- _Text extract_:
★ ★ ★ ★ ★ ★ ★
Can't argue with that.



> I made a rule some 15 years ago that I would just as soon give a client all their money back as let anything leave my shop until I am 100% satisfied that it will excede their expectations. A man's work is his self portrait...


----------



## intel igent (Jun 20, 2008)

CyberDruid said:


> That damn cat is HIGHly distracting...
> 
> THe res is a triple of cylinders up top in a rack ported out the rear. The pumps are mounted where the HDDs normally live except for the db-1 which is stuck to the PSU with Velcro lol...I ran out spots



so everything is the same?

i guess i missunderstood you  damn kitty........





are you just re-doing the res' and the pump mount's?


----------



## CyberDruid (Jun 20, 2008)
★ ★ ★ ★ ★ ★ ★
- _Short task_:
In the forum thread, where is the db-1 pump mounted?

- _Supplied material_:
★ ★ ★ ★ ★ ★ ★
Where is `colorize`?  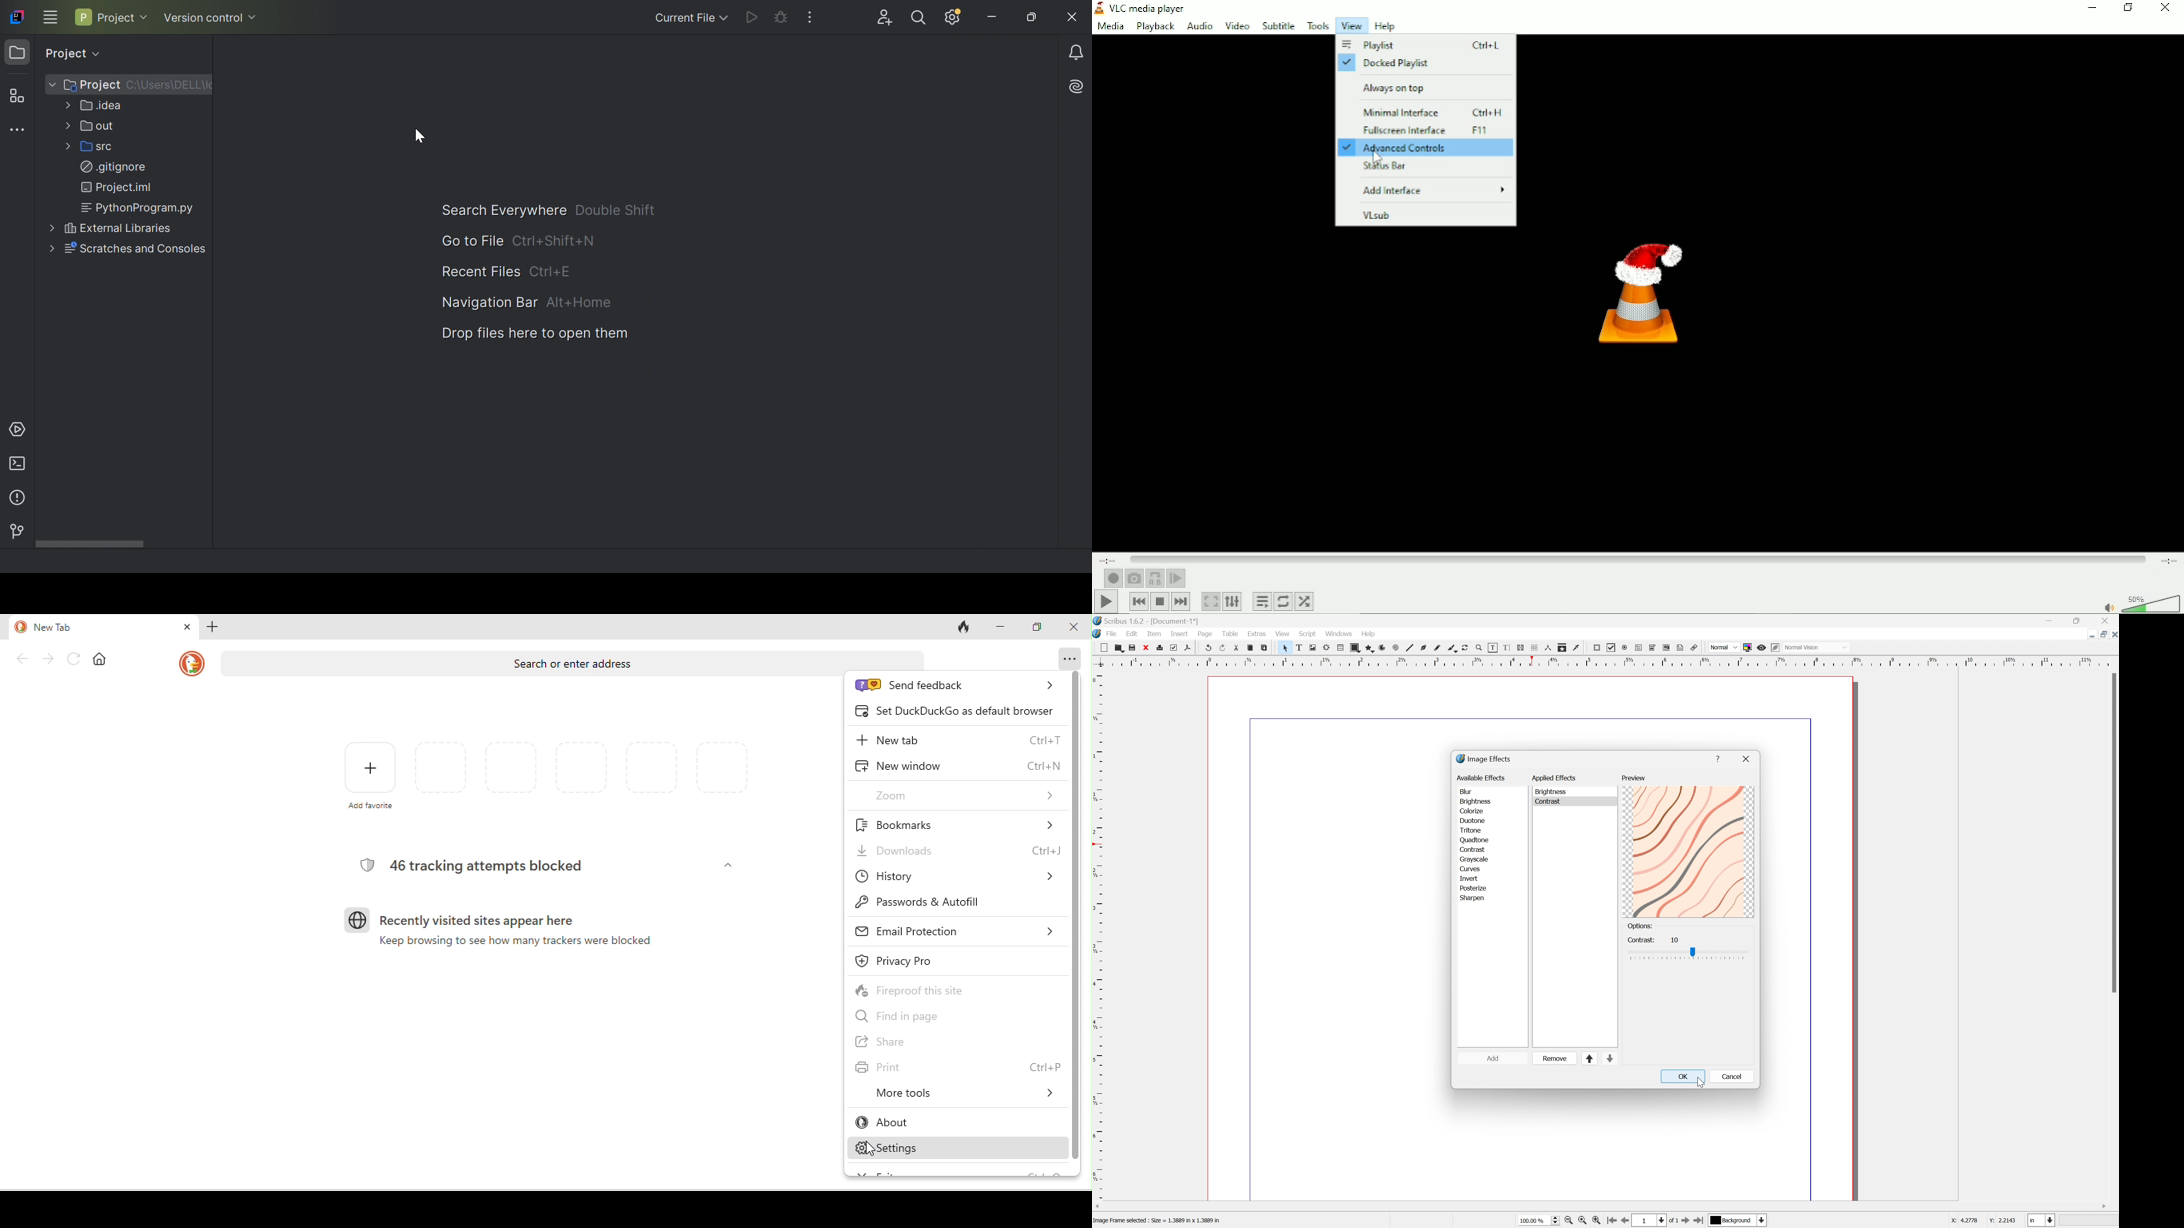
★ ★ ★ ★ ★ ★ ★
- _Solution for this problem_:
It is stuck to the PSU with Velcro.